>>>

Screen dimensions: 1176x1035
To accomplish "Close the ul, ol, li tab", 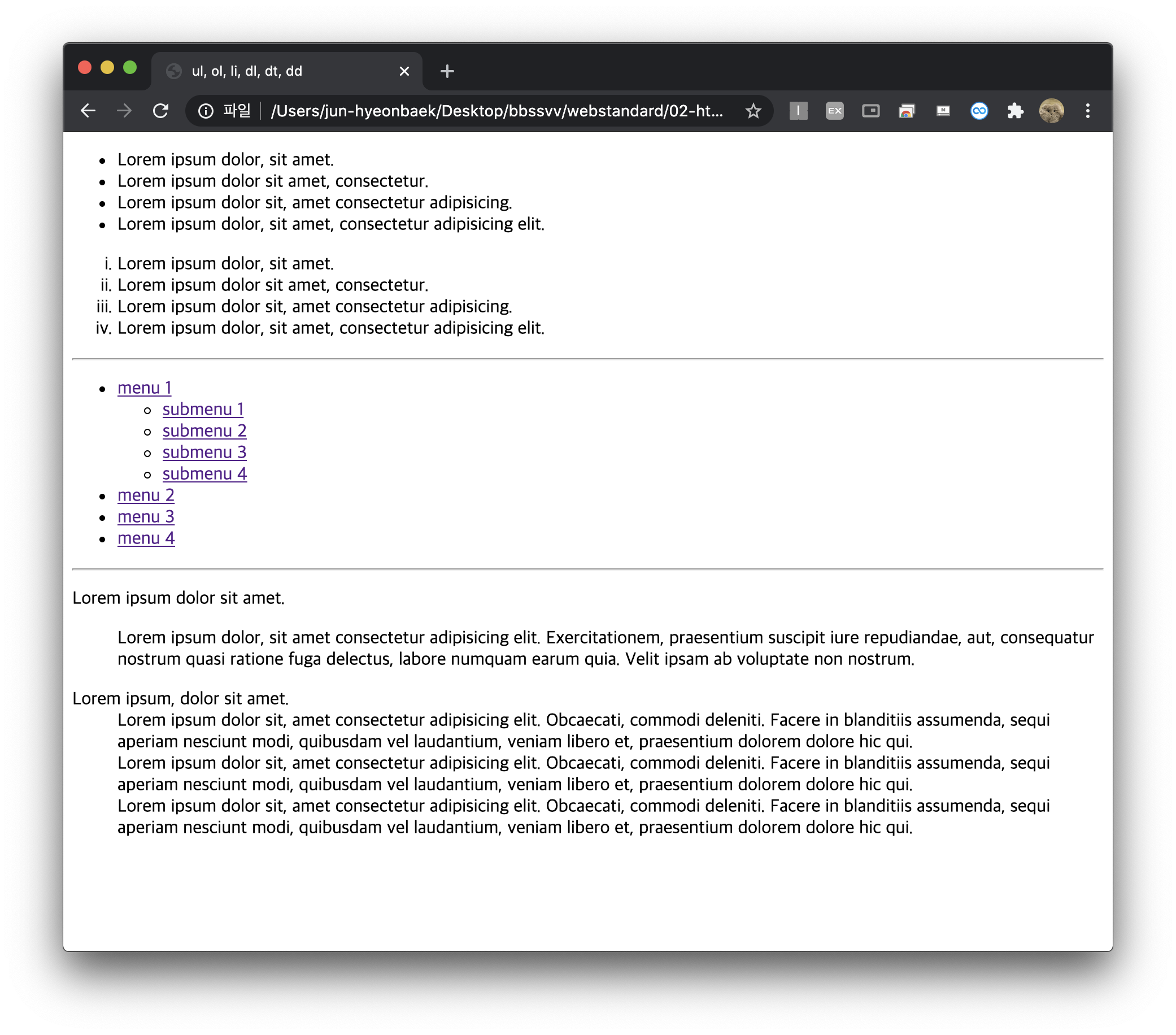I will (404, 71).
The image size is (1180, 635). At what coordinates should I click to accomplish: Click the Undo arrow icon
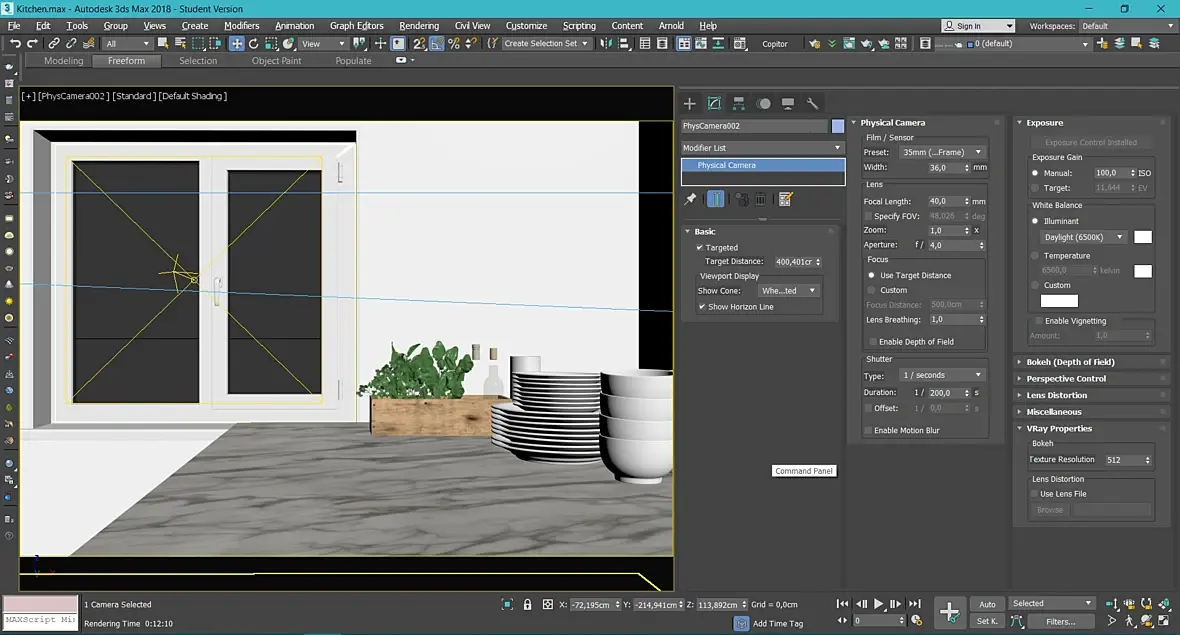click(15, 44)
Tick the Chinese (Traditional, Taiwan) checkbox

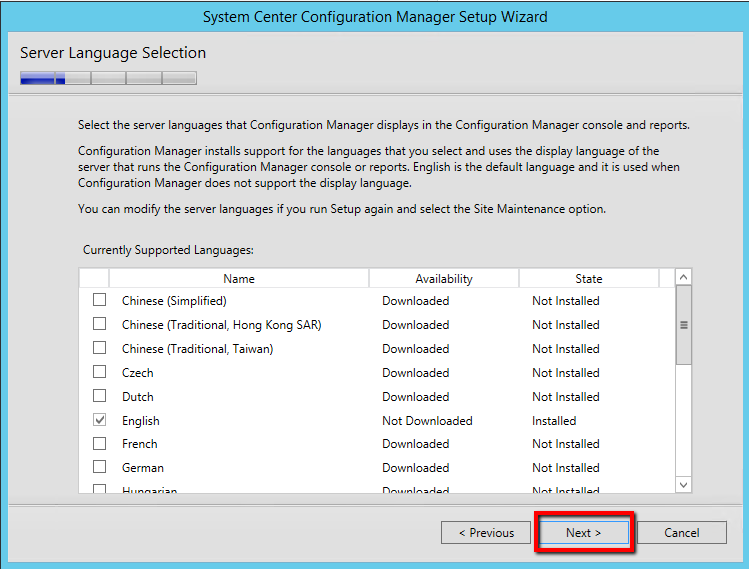(x=99, y=348)
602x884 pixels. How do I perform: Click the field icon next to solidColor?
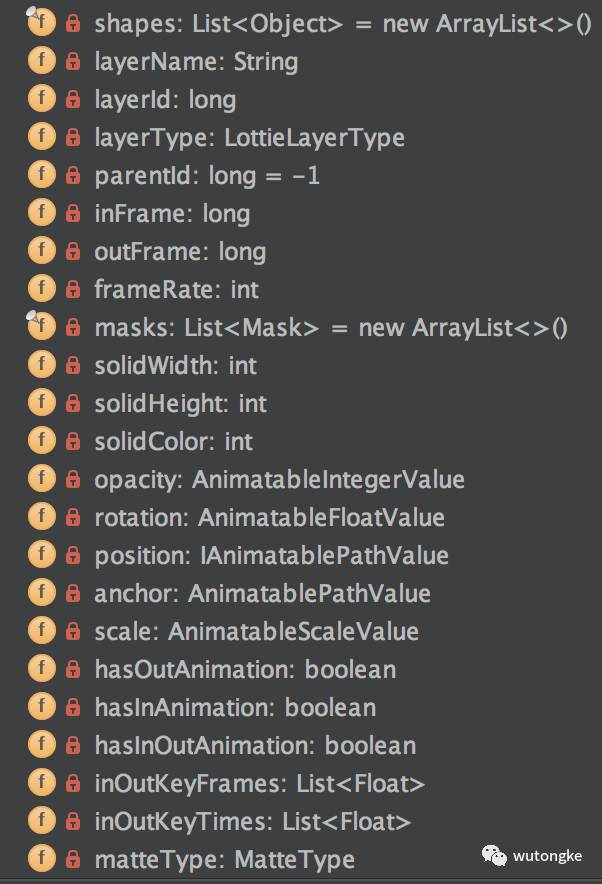pos(42,441)
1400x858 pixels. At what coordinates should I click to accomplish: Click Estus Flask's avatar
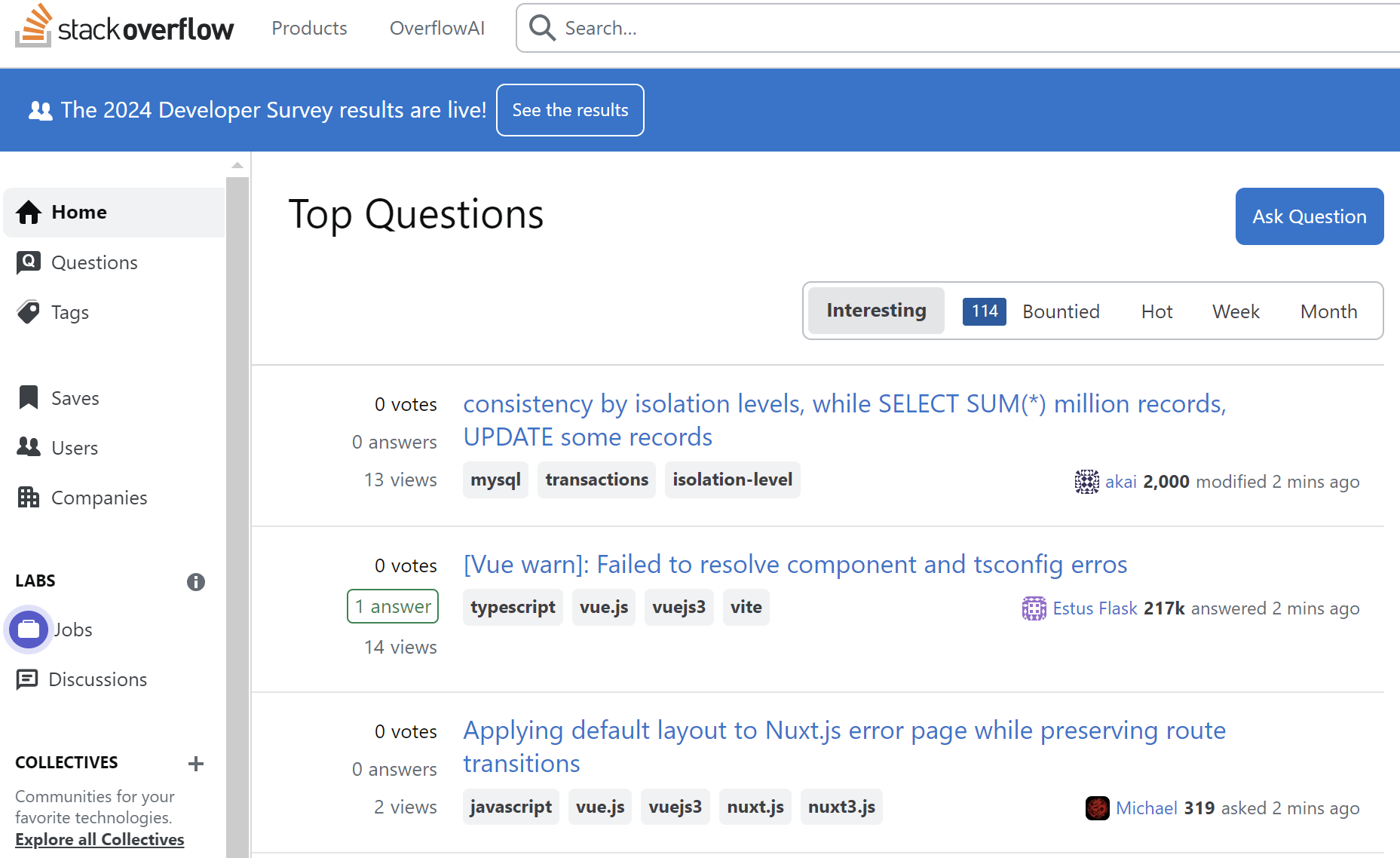click(x=1034, y=608)
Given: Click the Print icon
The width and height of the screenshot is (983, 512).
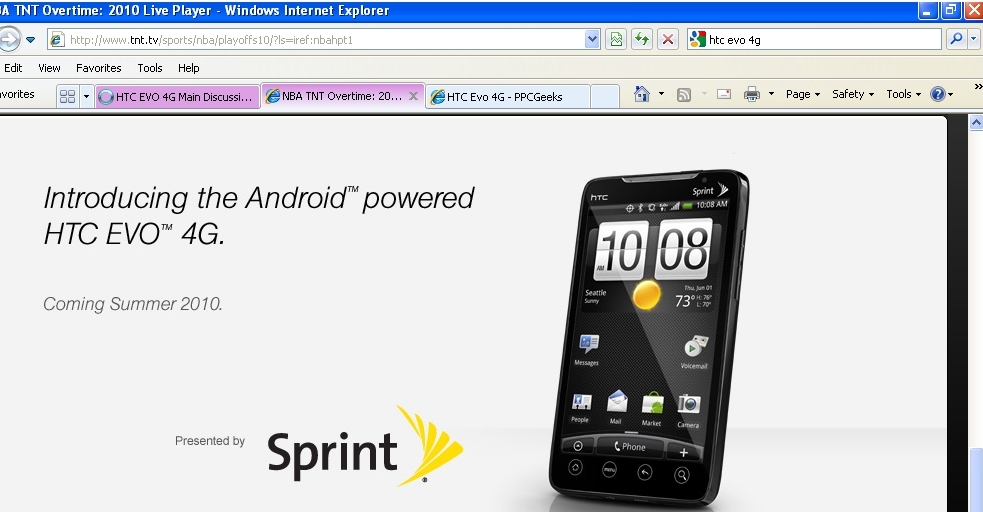Looking at the screenshot, I should [751, 94].
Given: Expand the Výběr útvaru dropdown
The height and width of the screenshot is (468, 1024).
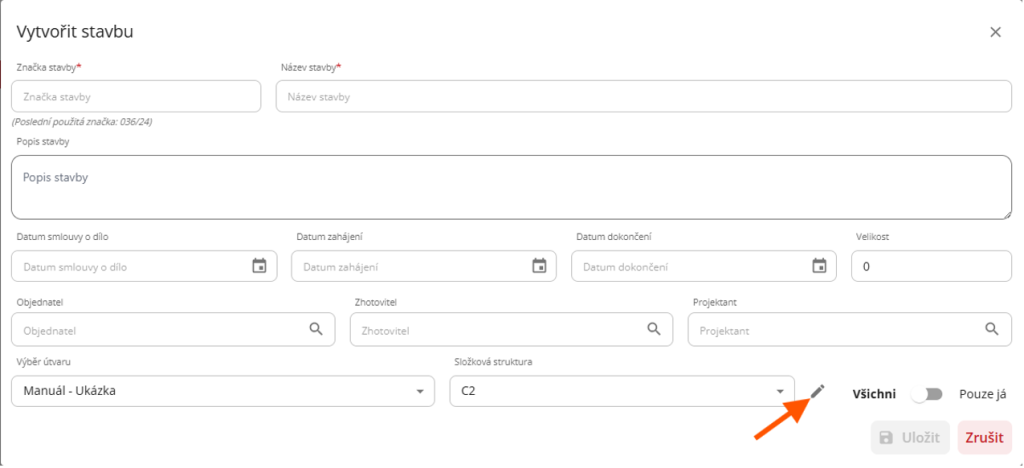Looking at the screenshot, I should 222,391.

<<<

# Task goal:
Starting at the line that contains "602x884 pixels. How" and ending at the end of the material above, swap "pixels" for "px" and reproduce only those lines with nothing else changed. Leave the pictures out.

# Worked solution:
602x884 px. How do I perform: Click the field icon next to solidColor?
pos(42,441)
1400x858 px. At what coordinates should I click to accomplish: Click Estus Flask's avatar
click(x=1034, y=608)
Given: Click the Print icon
The width and height of the screenshot is (983, 512).
Looking at the screenshot, I should [751, 94].
Given: Expand the Výběr útvaru dropdown
The height and width of the screenshot is (468, 1024).
Looking at the screenshot, I should 222,391.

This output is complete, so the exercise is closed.